BiTAgent: A Task-Aware Modular Framework for Bidirectional Coupling between Multimodal Large Language Models and World Models
Yu-Wei Zhan, Xin Wang, Pengzhe Mao, Tongtong Feng, Ren Wang, Wenwu Zhu
TL;DR
BiTAgent tackles open-ended embodied intelligence by coupling Multimodal Large Language Models with World Models in a bidirectional framework. It introduces a Task-Aware Dynamic Joint Learning architecture with Task-Aware Modular Fusion and a task-conditioned reward mechanism, enabling semantic guidance of dynamics and feedback-driven semantic refinement. The approach yields a unified optimization objective and demonstrates superior multi-task and cross-environment generalization on the DeepMind Control Suite compared to state-of-the-art baselines.
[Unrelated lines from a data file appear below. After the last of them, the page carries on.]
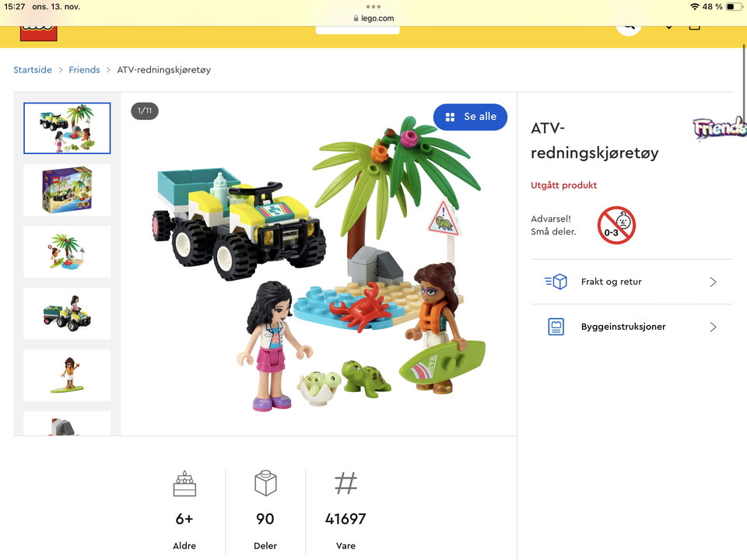Go to Startside breadcrumb

[33, 69]
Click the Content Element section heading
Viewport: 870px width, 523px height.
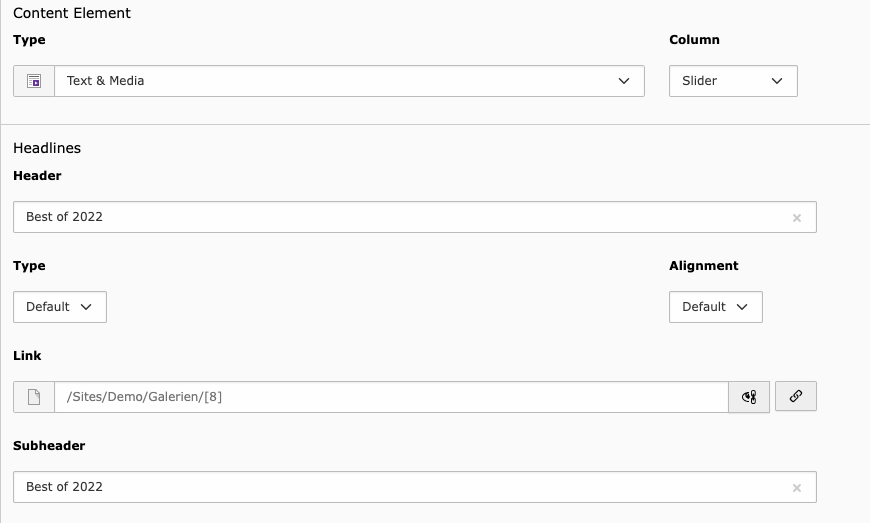coord(72,13)
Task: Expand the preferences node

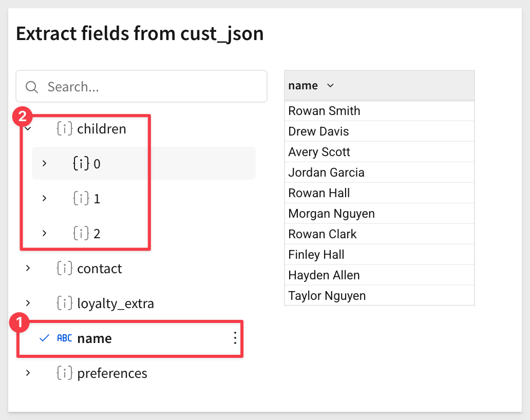Action: coord(28,373)
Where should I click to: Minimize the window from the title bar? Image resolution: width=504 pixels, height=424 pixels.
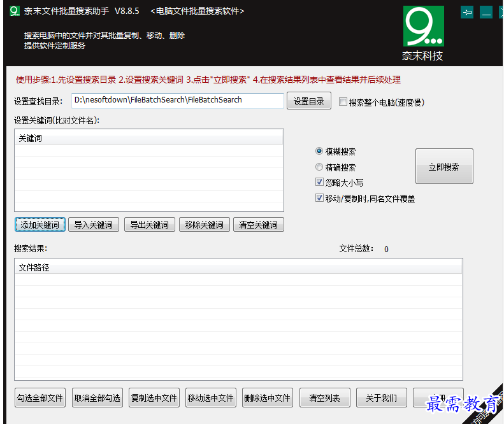(486, 12)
This work advances open-ended embodied decision-making through tight semantic-dynamics integration.
Abstract
Building generalist embodied agents requires a unified system that can interpret multimodal goals, model environment dynamics, and execute reliable actions across diverse real-world tasks. Multimodal large language models (MLLMs) offer strong semantic priors and cross-modal generalization, while world models (WMs) provide actionable latent dynamics for prediction and control. Their combination holds promise for open-ended embodied intelligence, yet introduces two key challenges: (1) establishing a tight coupling between the semantic intent from MLLMs and the dynamic state representations within the WM's latent space, and (2) achieving task-aware adaptability that supports multi-task learning and cross-environment generalization. To address these limitations, we propose BiTAgent, a task-aware dynamic joint framework that enables bidirectional coupling between MLLMs and WMs. BiTAgent establishes two complementary pathways: a forward path that injects MLLM representations into the WM's latent space for semantically guided imagination, and a backward path where WM-generated feedback refines the MLLM's semantic space via dense text-conditioned rewards. This bidirectional interaction is realized through three synergistic components: Task-Aware Dynamic Joint Learning, Task-Aware Behavior Learning, and MLLM-WM Joint Optimization, which together harmonize semantic reasoning and dynamic prediction. Extensive experiments across multi-task and cross-environment settings demonstrate superior stability and generalization over state-of-the-art baselines, marking a step toward open-ended embodied learning.